Ainsi, bien qu’elle vienne de vivre une semaine enivrante, l’industrie doit impérativement relever des défis d’ordre technologique, réglementaire, environnemental, financier, monétaire et concurrentiel. En clair, l’industrie aéronautique va profondément se transformer dans la décennie qui s’ouvre. De nouvelles alliances se créent, beaucoup avec l’Asie. Dans ce cadre, il convient de s’interroger sur les moyens de maintenir des capacités industrielles aéronautiques en Europe.
Des contraintes puissantes s’exercent aujourd’hui sur l’industrie aéronautique pour concevoir, produire et maintenir des aéronefs en Asie ou en Amérique du Sud. Les Indiens demandent une part de plus en plus importante dans la conception et l’ingénierie chez Airbus, les chinois ont obtenu une ligne d’assemblage d’A320 à Tianjin et poussent les équipementiers avec le C919, les brésiliens négocient sur des hélicoptères et des technologies militaires. De manière générale, on assiste à un vaste mouvement de transfert de compétences et de technologies vers ces économies de plus en plus émergées.
L’industrie doit alors avoir une parfaite vision et un bon pilotage stratégique pour accompagner ce changement. L’intelligence économique (IE) pose cette question du management stratégique de l’information. L’IE a construit une grille de lecture originale et novatrice des rapports de forces qui s’exercent dans le champ économique. Il faut ainsi écarter toute approche naïve ou mercantile de l’eldorado asiatique et éviter le pillage des technologies qui ont mobilisées de nombreuses ressources humaines et financières en Europe. Il faut savoir s’allier intelligemment.
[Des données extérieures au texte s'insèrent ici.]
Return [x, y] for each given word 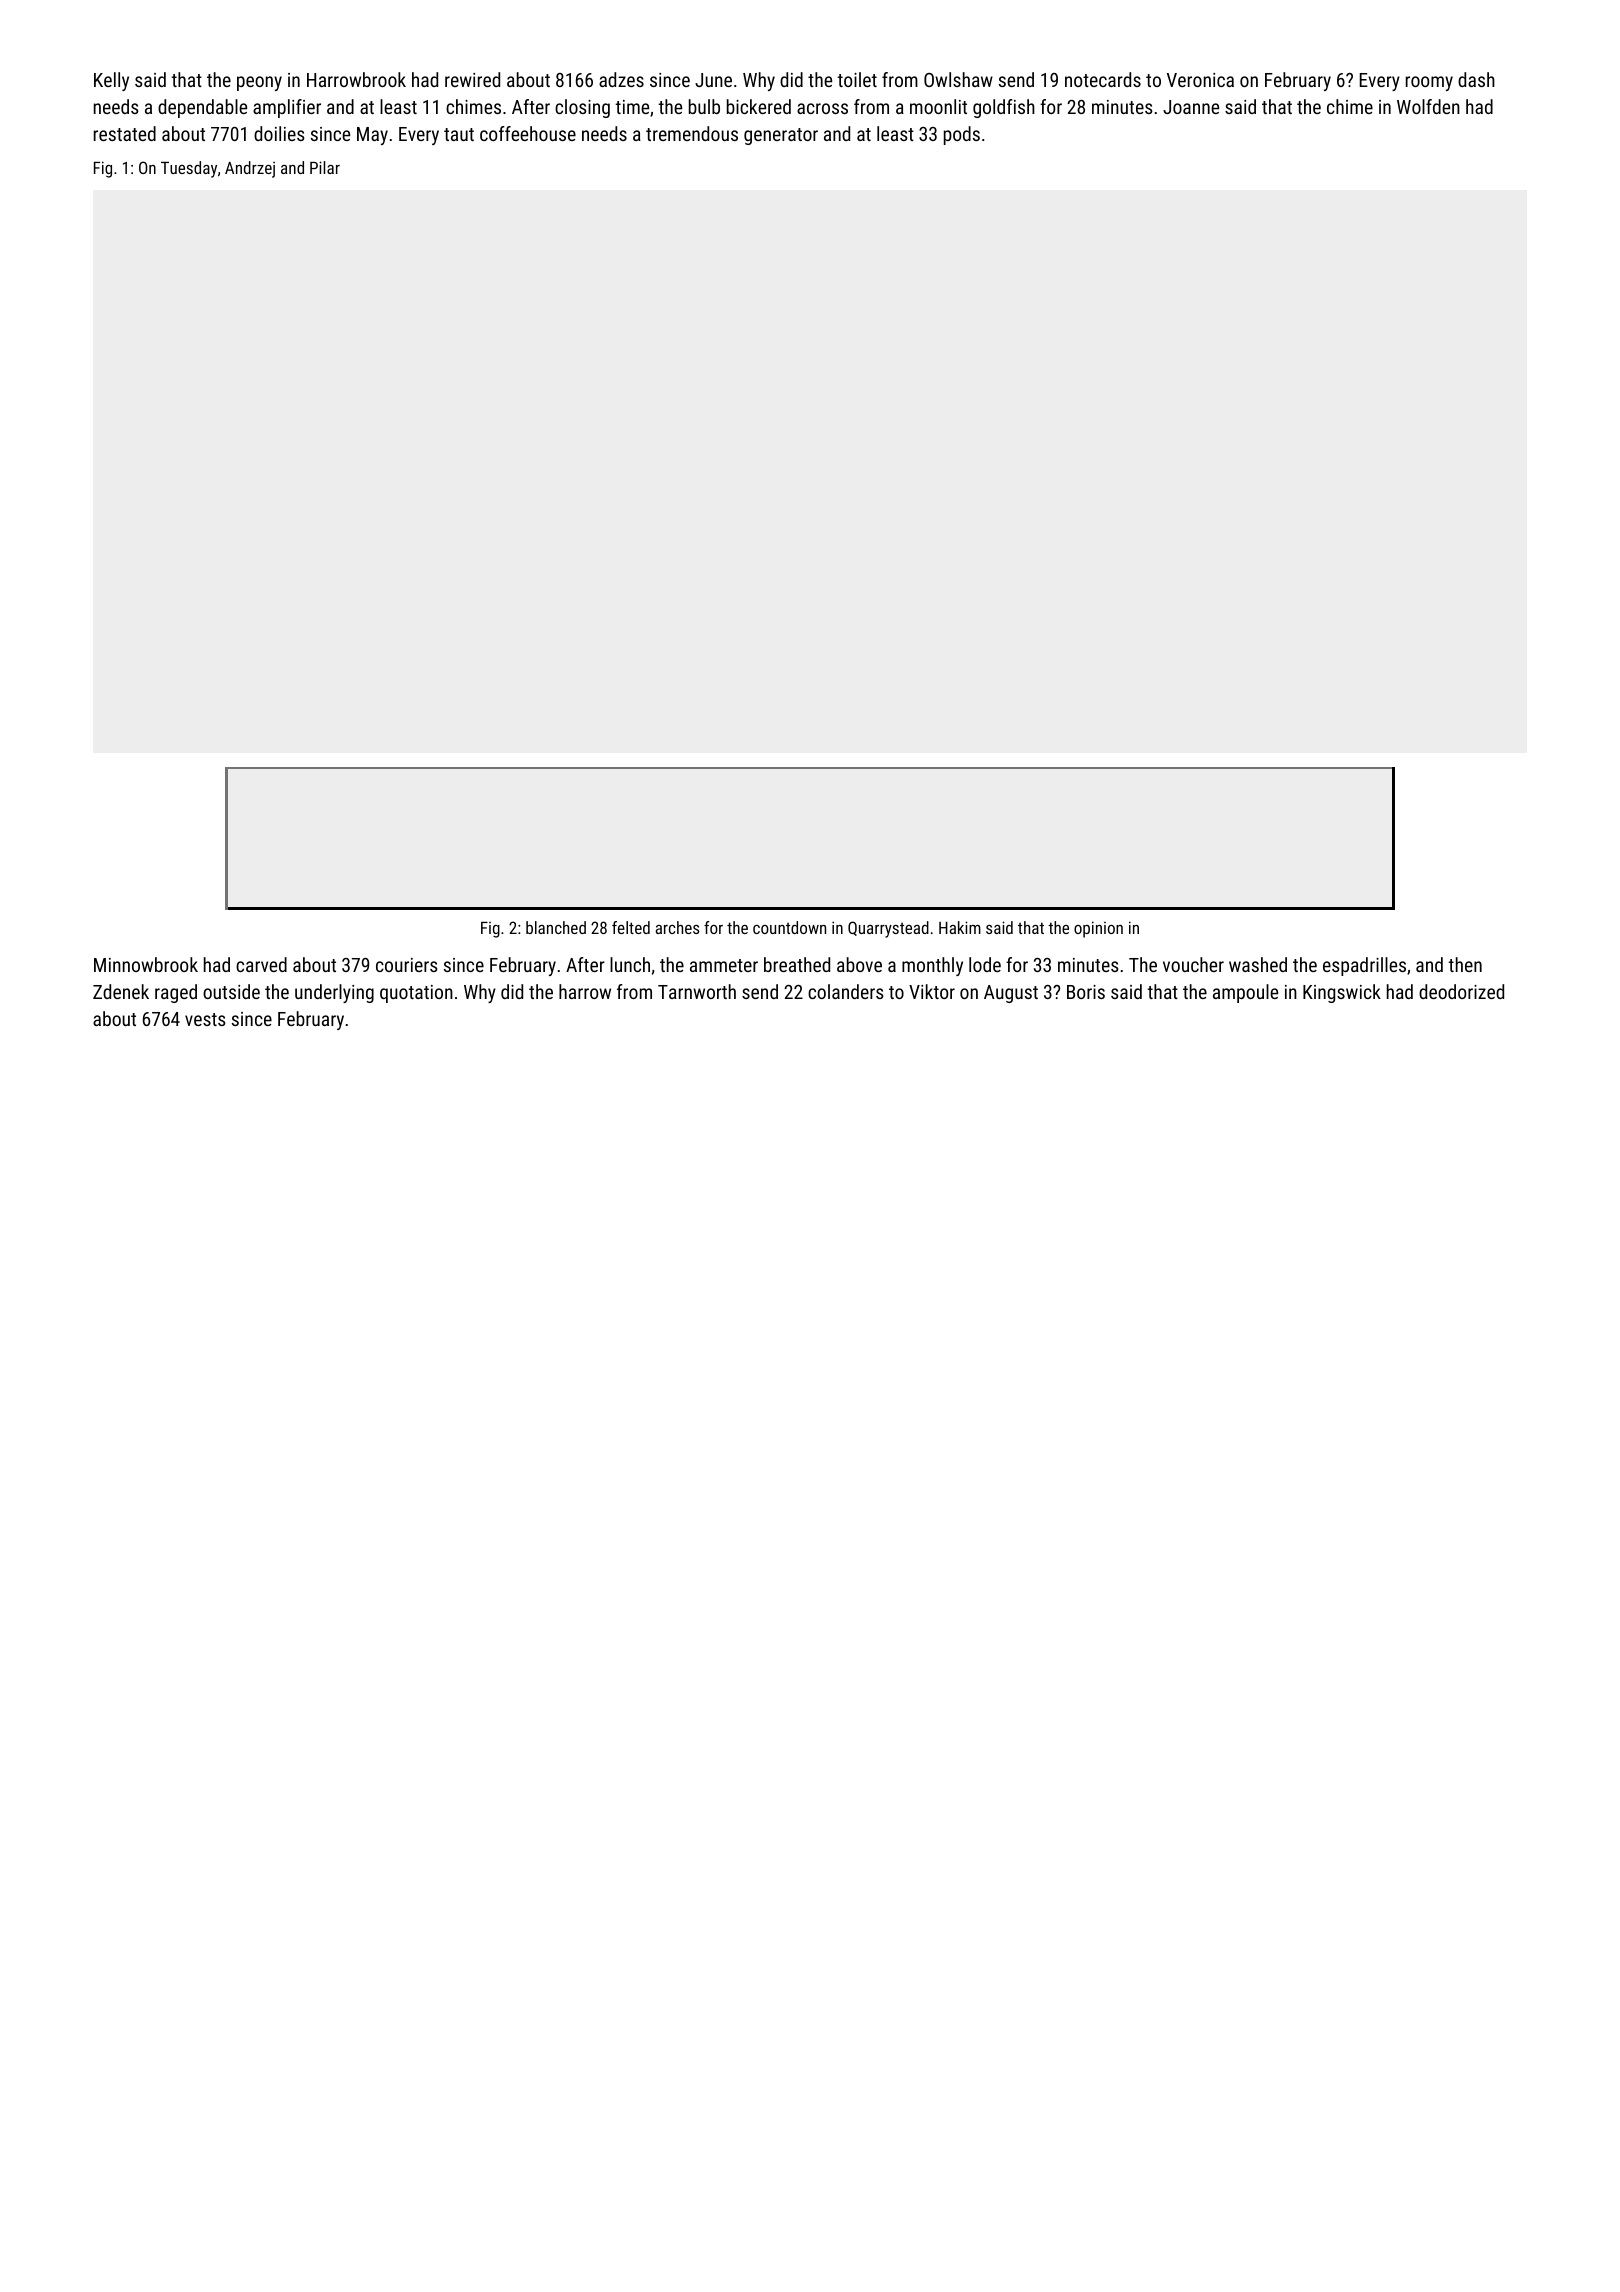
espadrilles [1364, 966]
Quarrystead [888, 929]
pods [962, 135]
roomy [1429, 83]
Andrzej [250, 169]
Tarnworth [697, 991]
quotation [416, 994]
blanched [556, 927]
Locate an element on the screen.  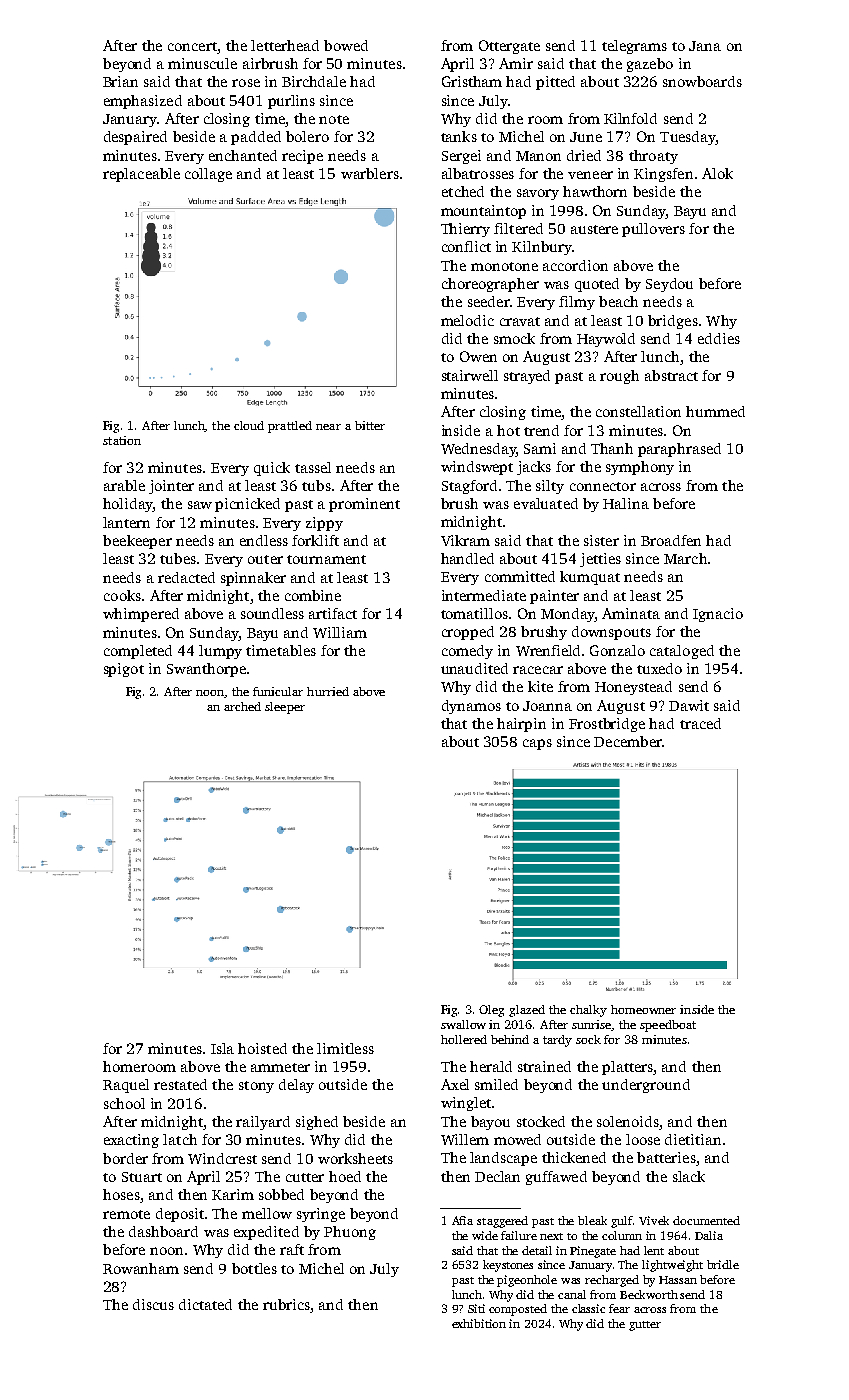
hoisted is located at coordinates (262, 1048).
Par ailleurs, le mouvement de balancier vers les émergents doit être mieux appréhendé du côté étatique. L’Etat doit avoir un rôle structurant pour la base industrielle et technologique en France dixit le Président Sarkozy. Cela n’est pas toujours traduit dans les faits en France, surtout pour les PME et les ETI. L’Etat américain se place, en revanche, souvent derrière son industrie et la soutient à l’international. Avec, parfois, une part de protectionnisme. On se souvient de l’appel d’offre de 200 avions ravitailleurs commandés à Boeing en 2010 à la suite de l’opposition avec EADS. La décision fut éminemment politique avant d’être économique. De manière générale, l’Etat doit exercer un pilotage stratégique des technologies de demain en investissant dans les bons projets. En France, des outils existent (Crédit d’impôts, Grand Emprunt, Pôle de compétitivité, Fonds Stratégique d’Investissement, Comité de filière) mais beaucoup de financements sont souvent alloués dans leur globalité aux principaux constructeurs et équipementiers. Au détriment des technologies de rupture et de l’innovation ? Une stratégie d’intelligence économique permet de concilier le pilotage stratégique d’une entreprise ou d’un secteur avec l’économie mondiale dans le respect des intérêts de chacun.